He posed the highly pertinent question of how comrades were to relate to the progressive forces previously hegemonised by neoliberals such as Khatami (the answer appeared to be something along the lines of ‘what the SWP did with the anti-war movement’), but did not mention what our attitude to the Iranian state ought to be.

The dangerous (for the SWP) but unspoken implication of this was that solidarity ought to be directed to precisely those progressive forces, not to Iran as such (including, of course, the reactionary state hierarchy), as the official SWP line seems to be. Khamenei, Rafsanjani and Khatami were specified as neoliberals, although Ahmadinejad’s socio-economic politics were not referred to. Comrade Massoumi may have pulled some punches, but his speech was by no means the kind of crass analysis we have come to expect from SWP speakers on this subject - rather, it seemed to have been pieced together from older SWP/International Socialists publications (someone ought to have told the comrade the line had changed).

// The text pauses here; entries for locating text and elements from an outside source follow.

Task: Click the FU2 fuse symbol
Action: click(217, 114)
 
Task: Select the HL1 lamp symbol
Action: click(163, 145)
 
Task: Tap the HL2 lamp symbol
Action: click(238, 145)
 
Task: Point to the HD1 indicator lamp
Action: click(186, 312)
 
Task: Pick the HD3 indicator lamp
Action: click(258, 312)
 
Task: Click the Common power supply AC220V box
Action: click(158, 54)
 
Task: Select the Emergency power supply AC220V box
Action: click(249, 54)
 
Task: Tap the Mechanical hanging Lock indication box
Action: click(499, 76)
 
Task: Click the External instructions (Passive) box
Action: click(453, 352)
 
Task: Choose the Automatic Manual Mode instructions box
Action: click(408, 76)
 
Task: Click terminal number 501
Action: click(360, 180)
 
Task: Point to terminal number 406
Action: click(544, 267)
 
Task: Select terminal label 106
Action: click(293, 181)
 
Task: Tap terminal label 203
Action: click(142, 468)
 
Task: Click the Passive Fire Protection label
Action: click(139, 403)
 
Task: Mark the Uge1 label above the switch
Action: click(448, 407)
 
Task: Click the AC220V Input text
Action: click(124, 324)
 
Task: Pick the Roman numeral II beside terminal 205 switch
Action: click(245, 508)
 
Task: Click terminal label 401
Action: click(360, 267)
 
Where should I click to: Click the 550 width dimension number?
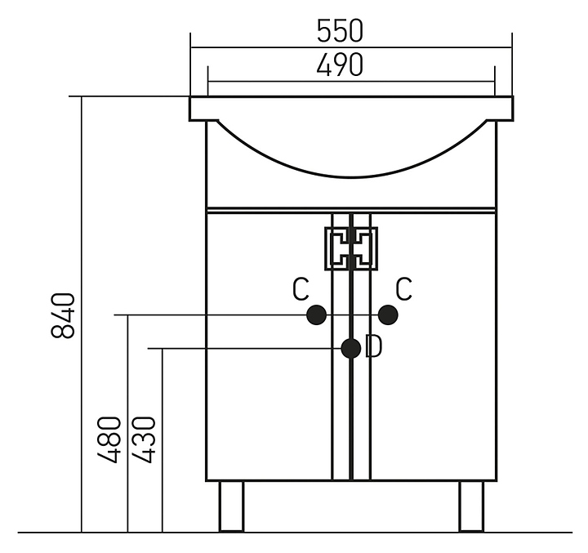point(340,31)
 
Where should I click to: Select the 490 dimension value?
point(340,65)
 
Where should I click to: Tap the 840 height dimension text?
point(64,314)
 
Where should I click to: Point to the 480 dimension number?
point(109,439)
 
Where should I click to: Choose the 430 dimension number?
point(144,439)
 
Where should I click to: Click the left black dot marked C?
point(316,314)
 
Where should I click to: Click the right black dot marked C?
point(387,314)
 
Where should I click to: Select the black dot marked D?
point(351,349)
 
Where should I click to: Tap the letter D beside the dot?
point(373,347)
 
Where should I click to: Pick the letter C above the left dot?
point(301,288)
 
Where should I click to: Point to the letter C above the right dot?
point(403,288)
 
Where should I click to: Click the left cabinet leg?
point(232,506)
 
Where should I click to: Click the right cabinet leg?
point(471,506)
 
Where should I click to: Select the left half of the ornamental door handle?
point(337,248)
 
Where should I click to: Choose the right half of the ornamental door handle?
point(365,248)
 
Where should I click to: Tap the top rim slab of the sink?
point(351,108)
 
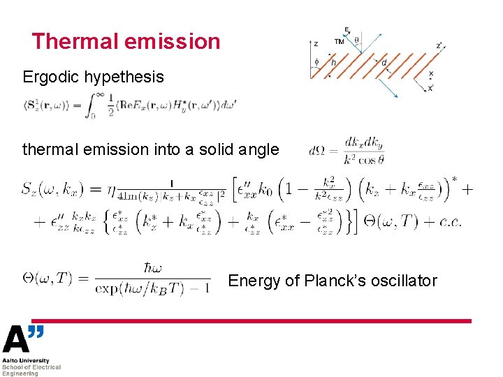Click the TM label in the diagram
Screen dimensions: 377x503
click(x=339, y=42)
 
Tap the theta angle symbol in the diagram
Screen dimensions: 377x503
click(x=357, y=40)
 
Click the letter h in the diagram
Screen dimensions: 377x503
click(x=333, y=63)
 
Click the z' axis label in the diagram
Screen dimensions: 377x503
click(x=439, y=46)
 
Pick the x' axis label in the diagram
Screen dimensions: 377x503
click(x=430, y=88)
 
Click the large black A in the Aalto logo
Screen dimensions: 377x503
click(x=16, y=340)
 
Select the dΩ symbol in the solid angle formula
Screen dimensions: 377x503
click(x=316, y=149)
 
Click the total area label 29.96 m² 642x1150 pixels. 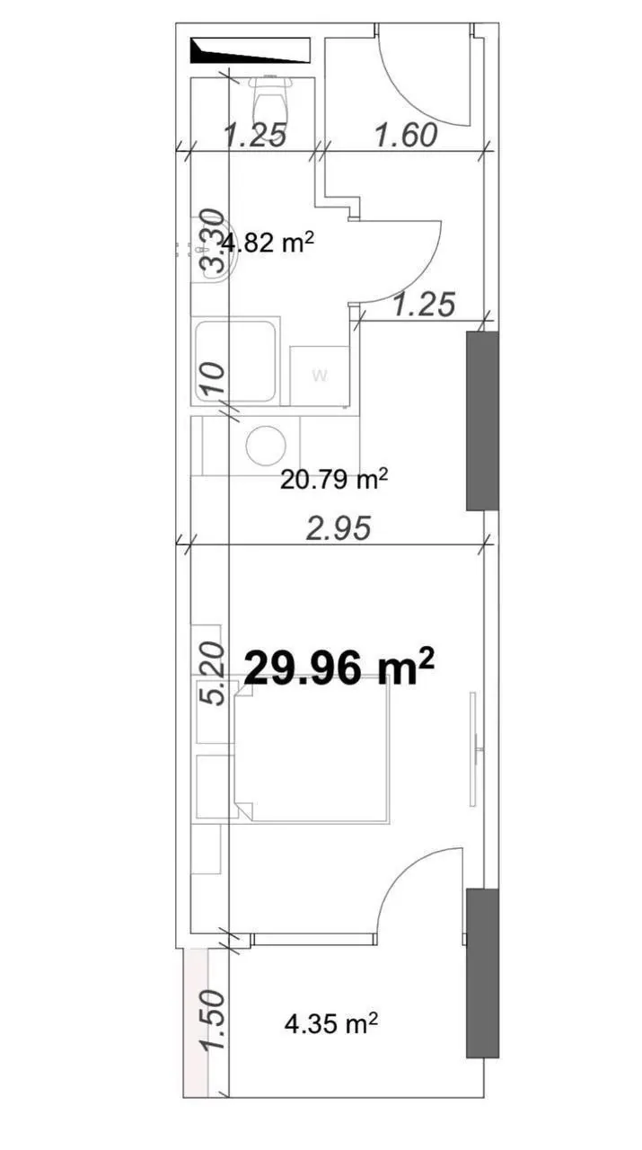[x=339, y=668]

Nevertheless, this departure from the SWP position may have been sufficiently vague to have gone unnoticed by many. But the same could not be said for the first speaker from the floor, a comrade from the Middle East who referred to the tens of thousands of massacred Iranian leftists, and declared that the emergence of the military-bureaucratic state had been a victory for imperialism. For him Ahmadinejad represented a continuation of previous policies - with the difference that now every part of the state machine is controlled by supporters of the military.

In response, we faced no less than four SWP top-table regulars - Jonathan Neale, Alex Callinicos, Elaheh Rostami Povey and Chris Nineham - trooping up to the podium to deliver their pathetic and frankly immoral apologetics. Iran was said to be the “most democratic state in the Middle East” and the usual favourable comparisons with Saudi Arabia were trotted out (Israel being mysteriously unmentioned). Rostami Povey made a truly mind-bending statement, arguing that the existence of a pro-democracy movement ipso facto meant there was democracy. Apparently people “talk politics on the bus” without fear of reprisal - well, that’s all right then.

The sheer idiocy of all this is self-evident. Equally obvious is that the SWP leadership is fanatically keen on policing this particular issue - three leaders and one prominent spokesperson present, and all laying down the same line in the debate!

Sure enough, it paid off: comrade Massoumi found himself backtracking and scrabbling to put the massacres of communist prisoners “in context” - not, unsurprisingly, in the more illuminating context of many of those same victims’ support for the reactionary followers of Khomeini: a mistake enthusiastically repeated by Callinicos, Povey and their ilk.